In the southern part of Ilyinsky, adjacent to Zhukovsky, there are several mini-hotels.

== Attractions ==
Next to the railway station there is a majestic temple complex of the Holy apostles Peter and Paul, which included the eponymous meter temple (used in the summer), the temple of the Prophet Elijah (ground floor, winter) and the Church of Presentation of the Blessed Virgin Mary (separate building). Archpriest Dimitry (Fedorov) is the father superior of the temple complex. On the temple grounds, there is the grave of the founder and the first farther superior, father Paul (Zhilin).  The relics of the St. Optin elders and St. Alexander Yaroslavich Nevsky are revered sacred objects of the temple. On August 5, 2018, the Church of the Holy apostles Peter and Paul with the altars were solemnly consecrated by Juvenal, the metropolitan of Krutitsa and Kolomna.

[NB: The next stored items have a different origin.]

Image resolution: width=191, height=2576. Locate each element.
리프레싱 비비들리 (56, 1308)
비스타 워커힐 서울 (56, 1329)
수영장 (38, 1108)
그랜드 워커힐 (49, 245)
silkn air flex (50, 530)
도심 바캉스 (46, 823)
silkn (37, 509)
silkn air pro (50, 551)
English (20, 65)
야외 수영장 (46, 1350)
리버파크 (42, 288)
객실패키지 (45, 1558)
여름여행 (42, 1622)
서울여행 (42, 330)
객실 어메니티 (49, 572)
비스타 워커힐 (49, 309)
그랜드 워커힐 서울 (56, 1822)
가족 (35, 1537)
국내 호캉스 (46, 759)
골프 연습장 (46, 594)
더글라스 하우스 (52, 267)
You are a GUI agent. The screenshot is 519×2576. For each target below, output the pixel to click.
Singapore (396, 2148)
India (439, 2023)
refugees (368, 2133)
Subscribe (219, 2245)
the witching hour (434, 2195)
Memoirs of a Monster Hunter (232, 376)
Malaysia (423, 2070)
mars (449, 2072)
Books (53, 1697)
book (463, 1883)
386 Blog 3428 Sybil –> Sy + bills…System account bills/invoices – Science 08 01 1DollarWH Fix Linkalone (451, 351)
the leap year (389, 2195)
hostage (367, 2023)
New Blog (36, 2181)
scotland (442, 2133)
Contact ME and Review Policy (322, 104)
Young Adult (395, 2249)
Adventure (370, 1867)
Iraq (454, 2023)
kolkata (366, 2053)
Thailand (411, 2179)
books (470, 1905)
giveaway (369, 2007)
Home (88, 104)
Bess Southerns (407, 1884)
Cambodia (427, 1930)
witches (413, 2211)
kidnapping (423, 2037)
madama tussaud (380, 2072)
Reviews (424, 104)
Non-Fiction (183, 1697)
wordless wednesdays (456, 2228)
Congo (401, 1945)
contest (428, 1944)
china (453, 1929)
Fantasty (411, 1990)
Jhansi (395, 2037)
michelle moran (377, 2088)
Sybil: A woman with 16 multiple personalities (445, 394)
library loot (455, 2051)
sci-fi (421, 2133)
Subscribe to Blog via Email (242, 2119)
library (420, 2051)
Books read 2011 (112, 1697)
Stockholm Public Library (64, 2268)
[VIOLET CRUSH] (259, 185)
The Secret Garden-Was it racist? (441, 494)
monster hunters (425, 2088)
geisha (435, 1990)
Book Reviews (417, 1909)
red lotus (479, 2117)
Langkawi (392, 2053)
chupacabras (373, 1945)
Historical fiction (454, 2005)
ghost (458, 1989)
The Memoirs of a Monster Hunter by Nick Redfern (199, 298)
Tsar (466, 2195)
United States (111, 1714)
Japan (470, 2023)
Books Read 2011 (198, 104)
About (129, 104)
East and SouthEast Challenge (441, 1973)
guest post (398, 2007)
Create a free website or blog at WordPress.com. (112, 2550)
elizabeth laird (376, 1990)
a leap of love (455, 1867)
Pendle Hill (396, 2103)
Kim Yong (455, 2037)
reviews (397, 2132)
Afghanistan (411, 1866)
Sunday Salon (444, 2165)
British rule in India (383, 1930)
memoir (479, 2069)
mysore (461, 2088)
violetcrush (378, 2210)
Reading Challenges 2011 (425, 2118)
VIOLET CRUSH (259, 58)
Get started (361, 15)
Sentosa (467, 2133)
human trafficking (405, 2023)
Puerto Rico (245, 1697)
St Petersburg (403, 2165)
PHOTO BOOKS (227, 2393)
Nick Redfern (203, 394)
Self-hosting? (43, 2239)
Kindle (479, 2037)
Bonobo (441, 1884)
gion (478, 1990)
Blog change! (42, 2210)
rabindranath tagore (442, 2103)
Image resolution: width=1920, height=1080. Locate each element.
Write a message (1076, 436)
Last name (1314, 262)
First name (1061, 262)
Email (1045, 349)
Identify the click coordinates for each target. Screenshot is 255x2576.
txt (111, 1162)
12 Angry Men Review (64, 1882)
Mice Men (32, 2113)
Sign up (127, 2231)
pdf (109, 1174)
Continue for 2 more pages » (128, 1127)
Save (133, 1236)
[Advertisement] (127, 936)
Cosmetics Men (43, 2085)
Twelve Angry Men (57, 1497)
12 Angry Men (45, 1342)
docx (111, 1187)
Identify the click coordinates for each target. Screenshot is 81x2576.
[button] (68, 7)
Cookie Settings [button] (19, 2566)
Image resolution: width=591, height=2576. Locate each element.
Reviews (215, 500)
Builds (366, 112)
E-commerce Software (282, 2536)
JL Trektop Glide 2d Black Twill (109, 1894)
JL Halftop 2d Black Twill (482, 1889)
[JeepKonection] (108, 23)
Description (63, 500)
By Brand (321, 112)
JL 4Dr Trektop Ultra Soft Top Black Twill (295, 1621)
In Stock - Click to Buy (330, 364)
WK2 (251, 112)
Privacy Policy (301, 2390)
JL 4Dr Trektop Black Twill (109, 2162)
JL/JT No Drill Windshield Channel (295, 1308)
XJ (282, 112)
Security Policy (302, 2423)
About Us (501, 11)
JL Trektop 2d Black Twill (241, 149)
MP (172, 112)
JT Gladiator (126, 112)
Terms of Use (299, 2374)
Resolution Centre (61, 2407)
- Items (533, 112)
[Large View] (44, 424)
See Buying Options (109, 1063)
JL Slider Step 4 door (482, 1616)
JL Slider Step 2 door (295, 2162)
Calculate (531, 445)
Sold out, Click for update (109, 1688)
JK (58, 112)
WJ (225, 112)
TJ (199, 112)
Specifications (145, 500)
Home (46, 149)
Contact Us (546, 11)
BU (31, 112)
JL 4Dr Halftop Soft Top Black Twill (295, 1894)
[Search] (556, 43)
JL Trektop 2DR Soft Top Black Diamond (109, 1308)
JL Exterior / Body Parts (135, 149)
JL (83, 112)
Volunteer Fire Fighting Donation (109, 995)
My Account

Opposite the temple complex there is a small park area with a fountain and a monument ‘Eternal glory to the heroes who died for the Motherland in 1941-1945’.

In the southern part of the township, bordering on Zhukovsky city, there is an obelisk ‘Scorched youth’ dedicated to the students of the school № 25 who went to the front on the first day of the Great Patriotic War.